▶ [Extract provided]
[Begin]

But today’s Gospel kept coming back to my mind. It nagged at me each time I read it. And each time, it was accompanied by the question, “Well, now what do I do?” This whole thing about “taking up our crosses” is confusing. I’m not always sure what to do with it. But one thing is pretty clear. Jesus likes to ruin everything. He’s serious. And for everything, there is a price.
You see, the disciples had a sweet gig going. Immediately prior to this story is Peter’s confession that Jesus is the Messiah, the savior of Judea, the king of all kings, lord of all lords. Peter had very high expectations for Jesus. It’s a very enticing way of thinking about Jesus. Imagine Jesus coming like the Son of Man from the book of Daniel (which is where the reference comes from):
“I saw one coming like a human being coming with the clouds of heaven. And he came to the Ancient One and was presented before him. To him was given dominion and glory and kingship, that all peoples, nations, and languages should serve him. His dominion is an everlasting dominion that shall not pass away, and his kingship is one that shall never be destroyed.”
This savior of the world is powerful, glorious, exalted, wonderful and mighty, a conqueror, a king. THIS is the God for whom we have been waiting for, THIS is the savior we need in this, as Jesus puts it, “adulterous and sinful generation”, where immorality and oppression run rampant in the streets, THIS is the leader we need to get the world back on track, who will right the wrongs, restore values to a sick society and usher in the kingdom of God, Hosanna! Blessed is the one who comes in the name of the Lord! Hossana in the highest!
There’s just one problem: This isn’t Jesus.
Instead, this Son of Man, this Jesus, must in his own words undergo great suffering and rejection. He must be taken down from his pedestal and made a mockery. He must be tortured, embarrassed, humiliated, and executed.
It’s no wonder then that Peter pulls Jesus aside when he hears all this and basically tells him, “Dude, you gotta cool it. Okay, not cool. You’re ruining everything.” Peter didn’t want Jesus to have to go through all of that. That’s not what the Messiah was supposed to do. How is Jesus supposed to be Peter’s ticket if he dies? He rebukes Jesus. Ever been rebuked? Peter wasn’t kidding. He wasn’t messing around. This was serious.
And Jesus fires right back, “Get behind me Satan!” He wasn’t kidding either. This was serious. Jesus had another calling in mind.
As I read further, I had to wonder, what is Jesus calling us to? “To take up one’s cross” in modern usage usually means to bear a burden. I’ve heard it, and I’m sure you have too, used to describe taking care of an elderly parent, or an autistic child, or an abusive partner—things that we struggle with, that God has “assigned” to us to test us.
I beg you not to write Jesus’s words off like that. That’s not what he’s saying. In fact, in some ways, he’s saying exactly the opposite of that. By focusing on ourselves, we are refusing to take up the cross.
We are a culture obsessed with ourselves. And it is so easy for us to hear Jesus say, “Deny yourselves” and to simply ignore it. I do it all the time. Good Lord, the more I read about what Jesus tells me to do, the more I realize that the people who claim to take the Bible literally still have a long way to go before they reach that goal.

[End]

▶ [Request A] Can you update the records from their first line up to and including the line with "Blog (231, 88)", replacing "Registration" with "Signup" and keeping everything else the same?

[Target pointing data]
[Begin]

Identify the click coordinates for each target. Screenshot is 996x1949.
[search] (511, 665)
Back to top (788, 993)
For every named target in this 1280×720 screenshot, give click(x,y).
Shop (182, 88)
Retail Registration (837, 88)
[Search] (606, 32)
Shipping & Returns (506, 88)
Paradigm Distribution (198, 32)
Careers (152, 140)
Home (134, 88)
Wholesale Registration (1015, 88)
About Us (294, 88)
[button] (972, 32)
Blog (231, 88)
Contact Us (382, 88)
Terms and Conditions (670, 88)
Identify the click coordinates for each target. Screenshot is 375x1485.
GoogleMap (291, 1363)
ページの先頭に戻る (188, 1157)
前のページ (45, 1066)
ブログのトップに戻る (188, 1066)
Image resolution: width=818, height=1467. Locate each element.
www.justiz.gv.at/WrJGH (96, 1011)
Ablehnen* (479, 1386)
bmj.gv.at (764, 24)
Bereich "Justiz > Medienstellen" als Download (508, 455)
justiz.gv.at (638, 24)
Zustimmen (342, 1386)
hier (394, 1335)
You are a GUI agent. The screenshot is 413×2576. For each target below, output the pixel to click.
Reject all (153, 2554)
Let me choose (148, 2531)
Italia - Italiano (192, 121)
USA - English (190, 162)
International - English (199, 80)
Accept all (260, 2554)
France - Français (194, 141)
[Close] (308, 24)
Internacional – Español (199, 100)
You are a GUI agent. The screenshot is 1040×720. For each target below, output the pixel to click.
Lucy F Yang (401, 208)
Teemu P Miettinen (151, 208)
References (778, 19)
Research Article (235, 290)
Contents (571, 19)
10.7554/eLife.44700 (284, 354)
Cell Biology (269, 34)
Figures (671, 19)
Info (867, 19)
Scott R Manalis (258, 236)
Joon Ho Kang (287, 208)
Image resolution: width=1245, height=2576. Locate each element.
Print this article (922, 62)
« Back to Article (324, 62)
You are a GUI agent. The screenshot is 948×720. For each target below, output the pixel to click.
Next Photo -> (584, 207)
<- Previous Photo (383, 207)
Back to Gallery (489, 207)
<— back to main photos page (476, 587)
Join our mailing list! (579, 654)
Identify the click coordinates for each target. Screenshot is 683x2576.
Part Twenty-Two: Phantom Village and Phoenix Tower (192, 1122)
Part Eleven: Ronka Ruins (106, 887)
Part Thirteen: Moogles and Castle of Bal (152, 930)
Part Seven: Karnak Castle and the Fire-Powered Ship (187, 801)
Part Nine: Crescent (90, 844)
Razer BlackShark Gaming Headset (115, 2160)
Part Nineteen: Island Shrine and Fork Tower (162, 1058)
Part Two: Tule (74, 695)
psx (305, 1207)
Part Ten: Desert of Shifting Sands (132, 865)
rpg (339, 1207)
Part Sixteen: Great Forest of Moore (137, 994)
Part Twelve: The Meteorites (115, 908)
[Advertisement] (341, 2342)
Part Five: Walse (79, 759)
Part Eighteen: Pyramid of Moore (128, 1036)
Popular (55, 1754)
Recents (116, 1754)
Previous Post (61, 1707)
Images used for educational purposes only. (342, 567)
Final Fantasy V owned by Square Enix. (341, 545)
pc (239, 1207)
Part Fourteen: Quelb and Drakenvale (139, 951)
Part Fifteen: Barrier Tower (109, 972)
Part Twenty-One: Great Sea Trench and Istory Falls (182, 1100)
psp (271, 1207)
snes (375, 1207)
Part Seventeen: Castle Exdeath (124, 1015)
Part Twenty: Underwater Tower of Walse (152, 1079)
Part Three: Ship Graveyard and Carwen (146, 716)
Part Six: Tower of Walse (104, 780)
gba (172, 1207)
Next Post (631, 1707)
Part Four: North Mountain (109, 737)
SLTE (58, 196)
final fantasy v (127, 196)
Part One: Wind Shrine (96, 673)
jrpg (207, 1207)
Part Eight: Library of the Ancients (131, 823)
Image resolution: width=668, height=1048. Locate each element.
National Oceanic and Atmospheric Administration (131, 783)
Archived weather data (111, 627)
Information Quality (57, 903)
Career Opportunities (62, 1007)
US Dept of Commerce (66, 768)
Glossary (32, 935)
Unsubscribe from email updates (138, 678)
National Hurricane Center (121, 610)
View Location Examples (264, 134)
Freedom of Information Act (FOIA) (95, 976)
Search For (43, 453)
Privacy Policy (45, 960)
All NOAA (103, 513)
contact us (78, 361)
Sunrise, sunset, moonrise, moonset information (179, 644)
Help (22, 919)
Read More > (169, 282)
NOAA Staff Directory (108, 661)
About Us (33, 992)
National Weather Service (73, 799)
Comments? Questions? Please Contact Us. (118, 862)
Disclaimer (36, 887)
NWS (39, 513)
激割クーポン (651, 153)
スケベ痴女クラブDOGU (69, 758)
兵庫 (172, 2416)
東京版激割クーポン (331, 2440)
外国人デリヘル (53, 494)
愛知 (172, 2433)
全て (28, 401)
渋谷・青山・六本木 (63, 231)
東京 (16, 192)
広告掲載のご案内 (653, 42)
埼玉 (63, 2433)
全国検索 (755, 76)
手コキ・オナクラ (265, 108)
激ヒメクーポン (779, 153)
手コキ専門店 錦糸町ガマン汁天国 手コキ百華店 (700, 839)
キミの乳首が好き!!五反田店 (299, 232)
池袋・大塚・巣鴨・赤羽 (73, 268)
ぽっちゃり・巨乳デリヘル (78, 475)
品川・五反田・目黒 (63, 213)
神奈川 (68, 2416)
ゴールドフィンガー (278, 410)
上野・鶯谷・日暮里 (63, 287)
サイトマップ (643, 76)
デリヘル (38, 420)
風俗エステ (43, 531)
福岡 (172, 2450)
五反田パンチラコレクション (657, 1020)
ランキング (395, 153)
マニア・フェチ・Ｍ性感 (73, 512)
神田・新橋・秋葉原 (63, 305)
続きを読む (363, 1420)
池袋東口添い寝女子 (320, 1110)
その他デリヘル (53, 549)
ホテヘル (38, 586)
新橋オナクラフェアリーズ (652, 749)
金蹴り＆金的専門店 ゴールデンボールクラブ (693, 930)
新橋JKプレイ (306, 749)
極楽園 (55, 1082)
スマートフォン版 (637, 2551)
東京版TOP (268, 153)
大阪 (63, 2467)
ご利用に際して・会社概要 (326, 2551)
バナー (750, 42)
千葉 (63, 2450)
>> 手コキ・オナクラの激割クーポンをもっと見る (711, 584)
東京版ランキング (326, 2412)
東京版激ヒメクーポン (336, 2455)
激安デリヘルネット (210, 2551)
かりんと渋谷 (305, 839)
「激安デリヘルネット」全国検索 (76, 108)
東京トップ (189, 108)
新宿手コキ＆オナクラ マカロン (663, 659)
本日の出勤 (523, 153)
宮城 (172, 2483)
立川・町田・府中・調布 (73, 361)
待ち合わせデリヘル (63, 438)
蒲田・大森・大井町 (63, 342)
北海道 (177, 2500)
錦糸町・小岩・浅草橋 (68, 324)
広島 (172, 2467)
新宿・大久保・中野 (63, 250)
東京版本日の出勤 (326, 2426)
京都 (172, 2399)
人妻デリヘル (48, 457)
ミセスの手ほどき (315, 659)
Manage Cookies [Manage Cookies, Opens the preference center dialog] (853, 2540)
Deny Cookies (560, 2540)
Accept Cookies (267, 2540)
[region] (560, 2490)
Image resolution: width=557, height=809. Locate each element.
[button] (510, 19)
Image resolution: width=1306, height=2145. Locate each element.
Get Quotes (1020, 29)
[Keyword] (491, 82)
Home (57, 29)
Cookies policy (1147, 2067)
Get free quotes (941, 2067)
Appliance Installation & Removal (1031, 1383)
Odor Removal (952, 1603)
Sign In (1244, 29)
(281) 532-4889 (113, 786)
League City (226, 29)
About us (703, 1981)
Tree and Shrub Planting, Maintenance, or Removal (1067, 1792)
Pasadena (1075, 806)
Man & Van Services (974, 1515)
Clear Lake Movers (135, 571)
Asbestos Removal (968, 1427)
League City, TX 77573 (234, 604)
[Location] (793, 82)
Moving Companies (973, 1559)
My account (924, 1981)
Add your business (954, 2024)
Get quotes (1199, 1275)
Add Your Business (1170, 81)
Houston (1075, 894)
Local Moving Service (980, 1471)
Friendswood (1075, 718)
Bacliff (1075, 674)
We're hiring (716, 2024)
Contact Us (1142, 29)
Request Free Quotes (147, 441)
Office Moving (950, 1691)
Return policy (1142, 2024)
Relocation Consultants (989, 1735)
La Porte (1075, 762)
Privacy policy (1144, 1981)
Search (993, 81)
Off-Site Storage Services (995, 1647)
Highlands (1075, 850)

[End]

▶ [Request B] How would you put the sentence "Peter had very high expectations for Jesus." from the sermon on taking up the cross into Spanish?

▶ [Task response A]
Identify the click coordinates for each target. Screenshot is 996x1949.
[search] (511, 665)
Back to top (788, 993)
For every named target in this 1280×720 screenshot, give click(x,y).
Shop (182, 88)
Retail Signup (837, 88)
[Search] (606, 32)
Shipping & Returns (506, 88)
Paradigm Distribution (198, 32)
Careers (152, 140)
Home (134, 88)
Wholesale Signup (1015, 88)
About Us (294, 88)
[button] (972, 32)
Blog (231, 88)

▶ [Task response B] Pedro tenía expectativas muy altas de Jesús.